Z jednej strony mamy aktywa, których ceny kontynuują wspinaczkę na nowe „postpandemiczne" szczyty. W tym gronie mamy chociażby akcje niemieckie (DAX) czy też amerykańskiego Dow Jonesa, a także ogólniej w skali globalnej indeksy spółek typu „value" (o relatywnie niskich wskaźnikach wyceny i wysokich stopach dywidendy).
Z drugiej strony cechujący się drożyzną, modny sektor technologiczny i ogólniej spółki „wzrostowe" (growth) odchorowywały w ostatnich miesiącach wcześniejsze ekscesy spekulacyjne. Co ciekawe, do grona aktywów dotkniętych pokaźną korektą rzędu 10 proc. dołączyły też rynki wschodzące – po części za sprawą spółek technologicznych, a po części w efekcie zacieśniania się tzw. warunków finansowych związanego ze wzrostem rentowności amerykańskich obligacji.

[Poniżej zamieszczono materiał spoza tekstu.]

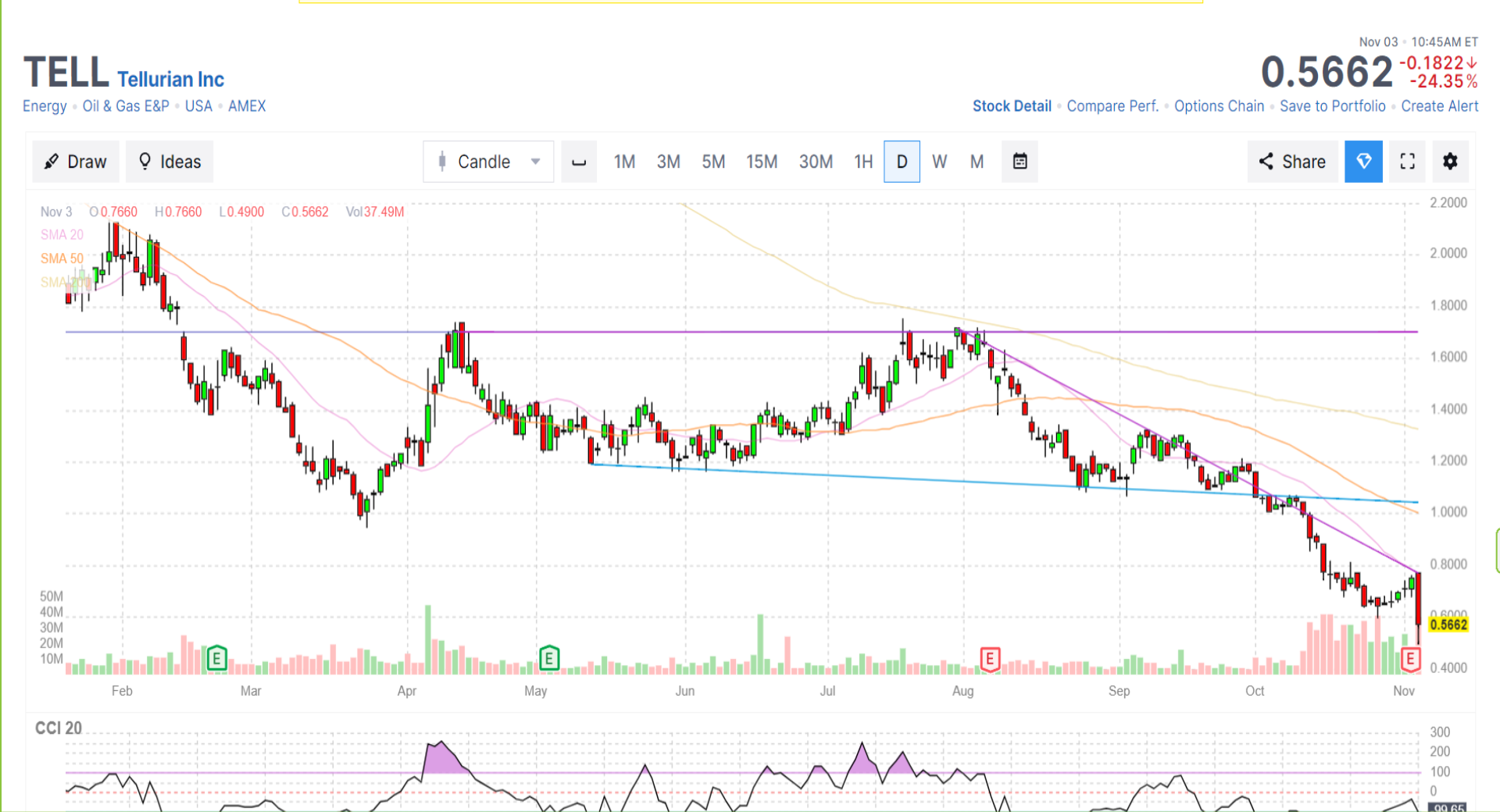This screenshot has height=812, width=1500.
Task: Open chart settings gear
Action: click(1450, 162)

Scenariusz optymistyczny to powrót przecenionych segmentów do hossy i dalsza „solidarna" zwyżka. Scenariusz bardziej skomplikowany to dalsza zadyszka w jednych sektorach i lepsza forma innych. Będziemy obserwować czy w najbliższym czasie indeksy takie jak Nasdaq 100 i MSCI Emerging Markets zdecydowanie podnoszą się po ostatniej korekcie.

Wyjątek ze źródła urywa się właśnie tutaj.